The world we are living in is complex, competitive, fast and busy. In such an environment, it’s critical organisations focus on learning and constantly develop their capability. Many organisations have adapted their learning model from one of traditional classroom teaching to a blended learning approach including face to face presentations, coaching and learning whilst doing. 

These methods embed learning quickly and fit better in busy workdays. There are also some skills we can’t go on a course to learn, especially in digital space, as the work has not been done before and therefore the learning is very much on the job, through trial and error.

With the ability to learn its critical for organisations to remain competitive, adapt and stay ahead of the competition, how do we create a learning environment that supports individuals being their best? With the five characters of human culture as a foundation, I believe companies need to focus on the following five areas:

1. Purpose: Purpose provides organisations with a direction, a mission to get behind, and the opportunity to communicate how each employee’s role contributes to that purpose.  A clear purpose also provides ‘guard rails’ and focus.  When everyone is learning, creating new ideas, and developing as individuals and as a group, it’s easy to get off track. Having a clear purpose that everyone understands and buys into means that ideas can flourish ‘on strategy’ and be translated into action

2. Authentic Leaders: We know leaders are important role models, in everything they do and I have blogged before about the importance of authentic leadership.  Leaders have an opportunity to create an environment of learning through ‘bringing the external in’ and by ensuring the organisation does not get too internalised. Reading and sharing, participating at conferences, bringing speakers in to contribute new ideas and perspective, and by creating an environment of curiosity where it is safe to ask questions, is the perfect environment for learning to take place.  Remembering that they should always be open to learning also enables leaders to learn from their teams. After all, one of the best ways to learn is to have your thinking challenged. It’s important to be open to doing things differently and to update your perspective as the world changes. Authentic and vulnerable leaders who admit they don’t know everything, keep learning. 
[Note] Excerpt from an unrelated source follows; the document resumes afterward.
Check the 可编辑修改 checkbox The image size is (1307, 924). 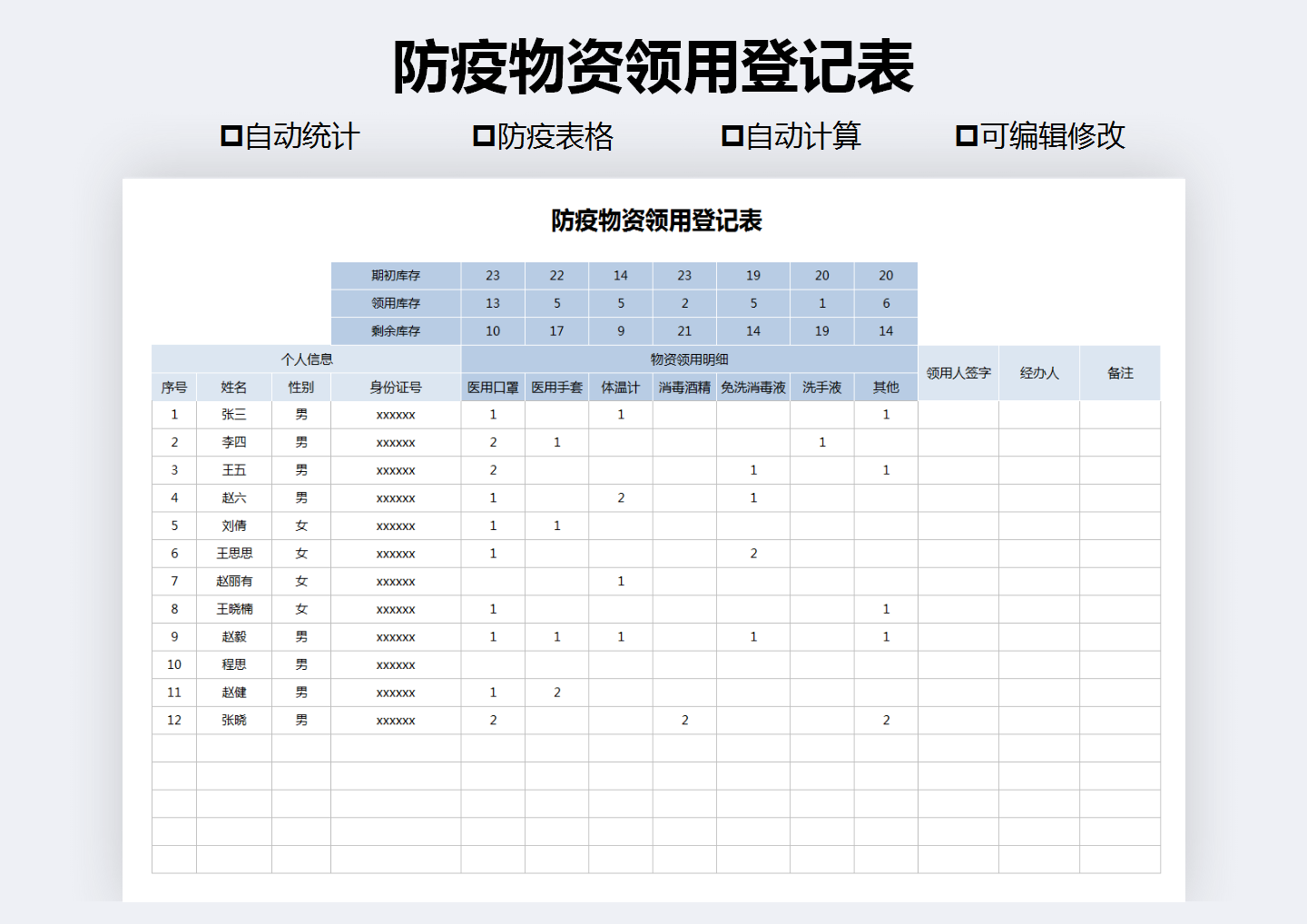pos(967,135)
3. Telling your story: Learning is about sharing and translating lessons learned into every day operational best practice.  Organisations that provide ways for individuals to share their learning with others both informally, e.g. at team meetings, and formally (through films, podcasts, or via company intranets) allow this translation of learning into the organisation to happen in the most organic way possible. This helps learning embed in the organisation.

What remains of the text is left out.